11 3/18: Iterators

Java & Collections

Out of the box, Java comes with an extensive library of data structures. Java’s standard library takes advantage of its object-oriented nature and thus uses interfaces extensively. For example, most of the important data structures you will use in Java implement the Collection interface.

As you can see, there are quite a few methods that you have to implement to have a real, working Collection. That’s a lot of work for the library designer, but it’s great that you can use any of these methods with most of the data structures in Java.

In this lab, we don’t actually want to make you implement all of these methods by hand. Instead, we will take the easy way out by using classes that Java provides to make our life easier. Before that, we will review iterators.


In this lab, we’ll examine one of the core features for working with collection: iterators. First of all, let’s just note that all Collections implement the Iterable interface that is defined like this:

// An Iterable<T> implements


// iterator : -> Iterator<T>

// Produces an iterator

This interface lets us extract an iterator in order to iterate over any collection. The iterator itself implements an interface:

// An Iterator<T> implements


// hasNext : -> Boolean

// Check if there are more elements


// next : -> T

// Produces the next element

// Effect: modifies the iterator's position


// remove : -> Void

// Removes the last element produced (optional)

// Effect: modifies the collection

Looks simple enough right? Okay, try implementing it on your own.

Exercise 1. You have implemented the Dict<V> interface many times before. Now improve any of your dictionary classes to implement the Iterable<V> interface.

You will need to define an Iterator class to do this. Note that the V parameter implies that this iterator only iterates over the values stored in the dictionary, not the keys.

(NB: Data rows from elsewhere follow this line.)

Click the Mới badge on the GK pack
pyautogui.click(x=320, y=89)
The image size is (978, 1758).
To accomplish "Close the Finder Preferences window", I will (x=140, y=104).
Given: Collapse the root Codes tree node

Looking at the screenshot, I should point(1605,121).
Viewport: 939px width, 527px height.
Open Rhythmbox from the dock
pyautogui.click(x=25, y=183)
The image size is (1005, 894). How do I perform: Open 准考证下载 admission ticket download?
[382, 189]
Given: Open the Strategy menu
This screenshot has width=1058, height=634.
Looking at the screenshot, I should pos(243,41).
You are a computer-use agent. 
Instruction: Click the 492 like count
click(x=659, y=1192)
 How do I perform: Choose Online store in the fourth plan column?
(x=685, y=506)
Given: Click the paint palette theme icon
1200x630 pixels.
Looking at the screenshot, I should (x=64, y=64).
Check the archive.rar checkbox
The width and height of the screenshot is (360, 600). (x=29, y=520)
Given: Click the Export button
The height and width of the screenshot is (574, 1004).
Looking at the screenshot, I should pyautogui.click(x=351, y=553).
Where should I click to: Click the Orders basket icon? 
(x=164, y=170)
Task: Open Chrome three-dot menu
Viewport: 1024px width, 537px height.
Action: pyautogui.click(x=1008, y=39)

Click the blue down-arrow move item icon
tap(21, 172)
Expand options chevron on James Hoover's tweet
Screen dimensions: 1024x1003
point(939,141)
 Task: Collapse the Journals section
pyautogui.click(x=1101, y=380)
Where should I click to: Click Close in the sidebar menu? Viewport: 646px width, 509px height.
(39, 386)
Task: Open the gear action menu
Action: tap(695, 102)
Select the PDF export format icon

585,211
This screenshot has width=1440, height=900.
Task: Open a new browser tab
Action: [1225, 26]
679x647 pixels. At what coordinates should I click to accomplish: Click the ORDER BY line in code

Exercise 2. In an Examples class, write a map method that iterates over your dictionary and produces an Iterable<Y> of the new values.

Your map method will need to take as input something implementing the Function<X ,Y> interface.

Exercise 3. Now write a reverse method that returns an Iterable<T> that will iterate in reverse order.

Test both map and reverse with a dictionary.

Your iterator for dictionaries iterates only over the values. What if we want to have both the keys and values? You can represent key-value pairs using an interface like this:

// A Pair<X, Y> implements


// getFirst : -> X

// Produce the first item in the pair


// getSecond : -> Y

// Produce the second item in the pair

Exercise 4. Now write iterators for your dictionary producing iterators that implement the Iterator<Pair<Key ,V>> interface. Recall that we defined Key to be String in Lab 8.

It turns out there are more specific iterators that let you do more interesting things. For example, there are iterators that specifically work over lists:

// A ListIterator<T> extends Iterator<T> and implements


// add : T -> Void

// Add a new element (optional)

// Effect: updates the collection


// hasPrevious : -> Boolean

// Check if we can produce the last element


// nextIndex : -> Integer

// Produces the index of the next item


// previous : -> T

// Produces the last element

// Effect: updates the iterator


// previousIndex : -> Integer

// Produces the index of the last item


// set : T -> Void

// Set the last element produced to the new element (optional)

// Effect: updates the collection

Note that since ListIterator implements Iterator, it has all of the methods that Iterator implements (e.g., next) even though they are not listed here.

Let’s think of a class that we can use with list iterators. Think back to Lab 5 where you used sorted lists to represent dictionaries. Now let’s just implement a general sorted list class that follows this interface:

// A SortedList<V> implements Iterable<V>


// where V implements Comparable<V>


// and SortedList<V> also implements:


// add : V -> Void

// Add the element to the list

// Effect: modifies the list


// remove : V -> Void

// Remove the given element from the list

// Effect: modifies the list


// size : -> Integer

// Produces the size of the list

Exercise 5. Implement a SortedList<V> and its iterator. Make sure that the iterator implements Iterator<V>.

Exercise 6. Modify your list so that it produces a ListIterator<V> instead.

Making collections out of iterators

Now you have some experience building iterators and iterable things. Java provides a convenient way to turn anything with an iterator into a full-blown collection using its built-in abstract classes.

The way to do it is to extend the AbstractCollection class and define the following two methods: size and iterator.

Exercise 7. Add a size method to your sorted list class.

Exercise 8. Modify your sorted list to extend AbstractCollection. Try to test all of the methods provided by the Collection interface for your list (you can ignore toArray).

Does this work? If you read carefully, you might notice that some of the optional operations don’t work. Change your tests (using checkException) to accommodate the operations that aren’t implemented and make sure they pass.

Exercise 9. Follow the instructions in the AbstractCollection documentation to implement the optional operations as well. Now test these operations too.

Exercise 10. Now try to make your dictionary class from earlier into a Collection using the same technique.